*** Opening of Given text ***

Shindoh, et al, performed a prospective study on 413 patients who received graft from living donors. They concluded that autoimmune liver diseases are associated with a higher risk of ACR and its relapse [9].
Fan, et al, compared the incidence and severity of ACR between living donor transplantation and cadaveric liver transplantation. They showed no significant difference between the studied groups; HLA mismatching and cold ischemic time had no impact on the incidence and severity of ACR too [10]. These findings are in keeping with those observed in our study. Toyoki, et al, evaluated the immunological advantage of living related liver transplantation compared with cadaveric transplants in 100 pediatric liver recipients. They confirmed a comparable incidence of ACR between groups in the first 24 months of transplantation. However, ACR episodes after one year were significantly lower in the living related liver recipients [11]. Similar to our results, in a systemic review and meta-analysis carried out by Hu, et al, the rate of ACR and graft survival was not related to donor types—alive or cadaveric [12].

*** Close of Given text ***
*** Opening of Data section ***

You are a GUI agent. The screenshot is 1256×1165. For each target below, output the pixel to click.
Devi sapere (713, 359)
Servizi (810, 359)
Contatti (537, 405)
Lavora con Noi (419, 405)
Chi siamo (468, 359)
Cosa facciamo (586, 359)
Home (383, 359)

*** Close of Data section ***

Try it: Reproduce the passage on liver transplant rejection word for word from "Shindoh, et al, performed" to "its relapse [9].". The data placed after the passage on liver transplant rejection stands on its own and is unrelated to it.

Problem solution:
Shindoh, et al, performed a prospective study on 413 patients who received graft from living donors. They concluded that autoimmune liver diseases are associated with a higher risk of ACR and its relapse [9].